Toughening mechanisms of low transformation temperature deposited metals with martensite–austenite dual phases

Abstract

Four groups of low transformation temperature (LTT) deposited metals with different Ni contents were prepared, and their microstructures were characterized by scanning electron microscopy, X-ray diffraction, transmission electron microscopy, and electron backscattered diffraction techniques. The relationship between the microstructures of the mixed martensite–retained austenite (RA) phases and their impact toughness were investigated; it was found that the impact toughness of the LTT deposited metals increased with increasing volume fraction of RA. In particular, its magnitude was higher for the specimens containing the lath martensite, interlath RA, and intercellular RA phases than for those composed of the lath martensite and interlath RA. The toughness of the lath martensite–RA mixed microstructure was primarily determined by the presence of the soft RA phase (containing film interlath RA and stringer intercellular RA), while lath martensite phase characterized by a high density of tangled dislocations and relatively small amount of twinned substructures resulted in the embrittlement of the LTT deposited metals.
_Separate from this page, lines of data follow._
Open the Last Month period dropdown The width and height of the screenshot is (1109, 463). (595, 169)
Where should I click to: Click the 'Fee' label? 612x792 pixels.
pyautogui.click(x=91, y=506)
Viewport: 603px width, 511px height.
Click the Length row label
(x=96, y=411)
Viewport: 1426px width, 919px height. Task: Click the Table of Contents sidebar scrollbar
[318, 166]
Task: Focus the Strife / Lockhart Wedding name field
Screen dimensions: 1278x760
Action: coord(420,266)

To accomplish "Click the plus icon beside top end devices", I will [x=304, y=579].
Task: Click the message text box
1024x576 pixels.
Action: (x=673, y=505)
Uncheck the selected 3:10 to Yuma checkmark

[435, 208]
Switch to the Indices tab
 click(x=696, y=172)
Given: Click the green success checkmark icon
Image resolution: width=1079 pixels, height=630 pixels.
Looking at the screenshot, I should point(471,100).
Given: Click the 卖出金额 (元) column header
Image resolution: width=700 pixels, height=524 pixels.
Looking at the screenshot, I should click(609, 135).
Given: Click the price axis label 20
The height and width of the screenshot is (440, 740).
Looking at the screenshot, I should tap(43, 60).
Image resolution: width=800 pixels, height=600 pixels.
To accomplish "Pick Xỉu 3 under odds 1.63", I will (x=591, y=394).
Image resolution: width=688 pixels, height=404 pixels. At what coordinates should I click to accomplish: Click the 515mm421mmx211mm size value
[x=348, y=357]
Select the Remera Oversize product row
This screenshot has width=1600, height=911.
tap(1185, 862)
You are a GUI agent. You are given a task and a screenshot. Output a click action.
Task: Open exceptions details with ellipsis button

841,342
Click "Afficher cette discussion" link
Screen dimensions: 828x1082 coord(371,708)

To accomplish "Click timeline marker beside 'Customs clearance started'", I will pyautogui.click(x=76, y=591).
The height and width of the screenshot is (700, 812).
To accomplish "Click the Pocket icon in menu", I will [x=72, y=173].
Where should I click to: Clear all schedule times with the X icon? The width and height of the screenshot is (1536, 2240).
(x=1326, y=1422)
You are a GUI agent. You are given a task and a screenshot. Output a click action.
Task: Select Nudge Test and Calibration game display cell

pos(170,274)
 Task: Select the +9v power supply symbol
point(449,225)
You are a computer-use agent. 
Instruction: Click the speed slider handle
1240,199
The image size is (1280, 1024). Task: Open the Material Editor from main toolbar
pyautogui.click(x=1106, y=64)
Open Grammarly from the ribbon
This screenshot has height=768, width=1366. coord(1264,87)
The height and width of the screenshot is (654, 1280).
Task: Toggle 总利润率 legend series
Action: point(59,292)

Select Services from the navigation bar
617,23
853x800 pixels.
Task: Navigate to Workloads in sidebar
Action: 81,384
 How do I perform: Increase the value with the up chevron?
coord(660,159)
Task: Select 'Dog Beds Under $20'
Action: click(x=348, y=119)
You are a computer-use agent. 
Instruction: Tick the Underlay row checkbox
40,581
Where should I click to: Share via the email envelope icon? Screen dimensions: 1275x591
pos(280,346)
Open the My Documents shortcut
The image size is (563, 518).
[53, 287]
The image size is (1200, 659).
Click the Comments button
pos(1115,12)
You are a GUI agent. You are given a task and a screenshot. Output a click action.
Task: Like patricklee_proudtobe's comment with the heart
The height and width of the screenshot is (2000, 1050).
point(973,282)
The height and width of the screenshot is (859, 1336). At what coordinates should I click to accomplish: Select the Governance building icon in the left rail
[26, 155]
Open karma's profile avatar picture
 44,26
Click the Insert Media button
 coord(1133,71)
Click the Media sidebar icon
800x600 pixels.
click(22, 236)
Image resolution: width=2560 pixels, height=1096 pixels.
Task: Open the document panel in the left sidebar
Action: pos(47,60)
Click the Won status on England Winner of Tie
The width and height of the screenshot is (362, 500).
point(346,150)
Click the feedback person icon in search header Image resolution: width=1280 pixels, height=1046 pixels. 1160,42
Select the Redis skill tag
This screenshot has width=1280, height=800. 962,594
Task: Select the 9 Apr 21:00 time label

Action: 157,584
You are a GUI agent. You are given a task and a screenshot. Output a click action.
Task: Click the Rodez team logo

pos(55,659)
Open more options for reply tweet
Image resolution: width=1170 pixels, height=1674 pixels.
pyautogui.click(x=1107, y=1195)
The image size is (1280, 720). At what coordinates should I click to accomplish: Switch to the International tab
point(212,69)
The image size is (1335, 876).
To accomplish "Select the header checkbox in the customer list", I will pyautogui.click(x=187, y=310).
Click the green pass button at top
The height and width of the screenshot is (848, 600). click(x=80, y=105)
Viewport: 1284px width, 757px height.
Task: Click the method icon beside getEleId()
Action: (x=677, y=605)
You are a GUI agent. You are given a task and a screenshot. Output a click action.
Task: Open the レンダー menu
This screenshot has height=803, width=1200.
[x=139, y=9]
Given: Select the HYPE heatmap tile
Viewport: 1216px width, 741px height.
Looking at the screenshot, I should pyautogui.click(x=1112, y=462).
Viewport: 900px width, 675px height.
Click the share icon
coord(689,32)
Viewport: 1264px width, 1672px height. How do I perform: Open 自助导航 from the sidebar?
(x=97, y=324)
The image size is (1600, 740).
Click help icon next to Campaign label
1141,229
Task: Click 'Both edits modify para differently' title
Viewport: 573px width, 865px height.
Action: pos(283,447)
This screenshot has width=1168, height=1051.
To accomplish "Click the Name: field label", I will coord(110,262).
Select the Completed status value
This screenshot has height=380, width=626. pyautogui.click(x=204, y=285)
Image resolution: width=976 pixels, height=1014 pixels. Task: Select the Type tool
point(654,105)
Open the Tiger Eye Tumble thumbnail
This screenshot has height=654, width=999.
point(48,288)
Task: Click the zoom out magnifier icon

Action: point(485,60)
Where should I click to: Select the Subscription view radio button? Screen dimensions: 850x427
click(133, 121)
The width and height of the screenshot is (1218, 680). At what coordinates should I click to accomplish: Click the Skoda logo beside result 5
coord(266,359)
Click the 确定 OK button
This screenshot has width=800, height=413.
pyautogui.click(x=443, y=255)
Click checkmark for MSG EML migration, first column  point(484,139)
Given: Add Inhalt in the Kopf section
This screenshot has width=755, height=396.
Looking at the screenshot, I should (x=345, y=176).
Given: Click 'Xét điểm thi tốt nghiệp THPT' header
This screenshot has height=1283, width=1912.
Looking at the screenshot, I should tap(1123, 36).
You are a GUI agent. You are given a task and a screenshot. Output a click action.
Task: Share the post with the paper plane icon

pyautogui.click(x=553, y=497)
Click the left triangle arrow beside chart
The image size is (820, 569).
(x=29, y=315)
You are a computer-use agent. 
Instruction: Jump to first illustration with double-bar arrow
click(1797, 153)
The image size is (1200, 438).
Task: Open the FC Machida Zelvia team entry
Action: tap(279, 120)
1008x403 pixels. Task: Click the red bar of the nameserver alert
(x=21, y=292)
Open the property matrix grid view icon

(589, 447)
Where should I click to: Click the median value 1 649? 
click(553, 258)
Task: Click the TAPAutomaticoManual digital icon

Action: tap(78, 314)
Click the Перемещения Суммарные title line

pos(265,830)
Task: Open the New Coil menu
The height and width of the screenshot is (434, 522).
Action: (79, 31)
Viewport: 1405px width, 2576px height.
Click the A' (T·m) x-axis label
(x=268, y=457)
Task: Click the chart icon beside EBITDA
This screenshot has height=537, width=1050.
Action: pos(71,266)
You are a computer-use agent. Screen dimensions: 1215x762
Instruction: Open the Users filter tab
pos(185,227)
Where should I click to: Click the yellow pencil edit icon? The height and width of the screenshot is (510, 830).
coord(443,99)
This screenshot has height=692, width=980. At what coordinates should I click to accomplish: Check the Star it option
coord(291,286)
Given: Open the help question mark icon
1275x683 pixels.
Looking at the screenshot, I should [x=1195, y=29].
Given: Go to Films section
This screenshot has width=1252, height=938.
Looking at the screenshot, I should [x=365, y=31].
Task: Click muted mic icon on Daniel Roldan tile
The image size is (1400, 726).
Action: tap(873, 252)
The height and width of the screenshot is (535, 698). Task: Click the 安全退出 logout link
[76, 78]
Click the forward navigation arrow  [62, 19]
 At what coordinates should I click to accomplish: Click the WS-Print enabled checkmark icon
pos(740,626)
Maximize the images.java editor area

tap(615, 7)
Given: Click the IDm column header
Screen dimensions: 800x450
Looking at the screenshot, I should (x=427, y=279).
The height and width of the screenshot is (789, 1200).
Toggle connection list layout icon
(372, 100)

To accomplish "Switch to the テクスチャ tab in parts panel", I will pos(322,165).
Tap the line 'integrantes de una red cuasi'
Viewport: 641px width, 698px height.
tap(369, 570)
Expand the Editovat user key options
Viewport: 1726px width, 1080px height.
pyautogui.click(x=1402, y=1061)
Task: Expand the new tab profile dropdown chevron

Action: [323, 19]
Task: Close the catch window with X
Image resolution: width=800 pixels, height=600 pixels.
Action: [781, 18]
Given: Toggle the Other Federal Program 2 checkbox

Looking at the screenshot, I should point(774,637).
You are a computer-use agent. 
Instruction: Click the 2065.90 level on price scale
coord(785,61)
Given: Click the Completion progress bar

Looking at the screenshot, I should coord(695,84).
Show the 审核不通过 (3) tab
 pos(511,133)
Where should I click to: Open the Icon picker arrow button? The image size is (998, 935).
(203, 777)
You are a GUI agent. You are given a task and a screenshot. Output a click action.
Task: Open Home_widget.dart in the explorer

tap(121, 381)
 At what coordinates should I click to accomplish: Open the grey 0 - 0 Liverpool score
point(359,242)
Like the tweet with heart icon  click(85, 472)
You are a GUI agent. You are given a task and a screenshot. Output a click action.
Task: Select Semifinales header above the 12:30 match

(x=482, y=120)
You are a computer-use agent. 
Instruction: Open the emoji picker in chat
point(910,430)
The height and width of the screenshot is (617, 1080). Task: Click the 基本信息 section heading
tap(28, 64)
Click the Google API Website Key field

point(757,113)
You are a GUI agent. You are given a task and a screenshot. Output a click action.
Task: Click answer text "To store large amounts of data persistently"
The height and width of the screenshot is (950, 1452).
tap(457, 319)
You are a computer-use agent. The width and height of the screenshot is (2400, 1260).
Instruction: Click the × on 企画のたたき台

The dislocation absorption by the retained austenite and transformation-induced plasticity (TRIP) effects of RA were found to be main reasons for the improvement in materials toughness during crack initiation stage. The subsequent crack propagation proceeds via the TRIP and the transformation-induced crack termination mechanisms; it is also significantly affected by the increased fraction of martensite/RA boundaries. The optimization of the RA fraction in the martensite–RA dual structure is a potentially effective method for the toughness enhancement of the LTT deposited metals containing martensite–RA dual phases.